Separate instructions from data

Applications should preserve a hard distinction between developer instructions, user requests, retrieved content, and tool results. The model may see all of them, but the application should not give all of them equal authority.

message-policy.ts

type MessageSource = "developer" | "user" | "retrieval" | "tool";

export function canRequestTool(source: MessageSource) {
  return source === "developer" || source === "user";
}

Use tool sandboxes

Tools should be scoped by design. A model that summarizes a document should not also be able to send email, update billing, or delete a repository without an explicit user confirmation.

WARNING

Do not treat model confidence as authorization. The application owns permission checks, audit logs, and confirmation prompts.

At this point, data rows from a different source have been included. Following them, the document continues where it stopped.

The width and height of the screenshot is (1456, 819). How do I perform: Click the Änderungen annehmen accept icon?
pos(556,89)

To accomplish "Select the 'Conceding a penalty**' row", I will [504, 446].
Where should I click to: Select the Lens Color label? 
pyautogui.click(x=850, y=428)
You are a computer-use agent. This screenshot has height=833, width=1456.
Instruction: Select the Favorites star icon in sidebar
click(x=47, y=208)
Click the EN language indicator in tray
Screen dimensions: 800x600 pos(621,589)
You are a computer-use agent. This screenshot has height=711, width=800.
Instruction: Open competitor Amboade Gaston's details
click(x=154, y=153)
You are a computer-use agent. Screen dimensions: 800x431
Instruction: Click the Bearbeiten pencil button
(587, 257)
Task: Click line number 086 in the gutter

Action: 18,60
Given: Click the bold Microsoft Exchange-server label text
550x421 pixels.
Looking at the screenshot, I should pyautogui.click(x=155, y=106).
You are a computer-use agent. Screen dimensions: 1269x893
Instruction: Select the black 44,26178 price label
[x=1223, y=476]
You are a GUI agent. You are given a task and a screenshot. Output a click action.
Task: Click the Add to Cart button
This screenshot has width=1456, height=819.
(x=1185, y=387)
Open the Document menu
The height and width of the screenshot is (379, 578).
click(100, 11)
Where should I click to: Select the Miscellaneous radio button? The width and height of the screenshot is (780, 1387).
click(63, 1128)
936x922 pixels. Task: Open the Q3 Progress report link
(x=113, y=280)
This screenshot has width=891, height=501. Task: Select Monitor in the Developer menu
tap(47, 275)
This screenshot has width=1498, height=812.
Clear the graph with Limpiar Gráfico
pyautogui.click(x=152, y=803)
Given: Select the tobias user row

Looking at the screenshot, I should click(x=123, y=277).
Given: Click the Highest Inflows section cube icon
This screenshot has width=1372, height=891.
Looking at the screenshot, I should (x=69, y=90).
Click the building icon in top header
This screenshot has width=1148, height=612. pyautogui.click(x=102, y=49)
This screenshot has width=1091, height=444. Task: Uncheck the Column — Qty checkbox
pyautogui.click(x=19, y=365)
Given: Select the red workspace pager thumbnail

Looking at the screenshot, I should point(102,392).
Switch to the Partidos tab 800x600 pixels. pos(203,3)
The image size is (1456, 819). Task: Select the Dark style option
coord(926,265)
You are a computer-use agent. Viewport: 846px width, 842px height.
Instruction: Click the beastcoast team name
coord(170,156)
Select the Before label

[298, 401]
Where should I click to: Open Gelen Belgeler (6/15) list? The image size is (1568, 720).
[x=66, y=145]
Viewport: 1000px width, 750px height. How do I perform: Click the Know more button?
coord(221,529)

mid article - 300x250 responsive

Contain retrieved text

Retrieved documents are attacker-controlled if an attacker can influence your index. Treat search results like web input: quote them, cite them, and keep them away from privileged instructions.

Design for refusal paths

The safest agent workflows include boring stops. When a tool call is high impact or ambiguous, ask for confirmation and show the exact action before executing it.

ConfirmAction.tsx

export function ConfirmAction({ command }: { command: string }) {
  return (
    <form>
      <p>Review before execution:</p>
      <code>{command}</code>
      <button type="submit">Approve</button>
    </form>
  );
}

Strong LLM security is mostly ordinary application security: least privilege, clear boundaries, careful logging, and skeptical treatment of untrusted data.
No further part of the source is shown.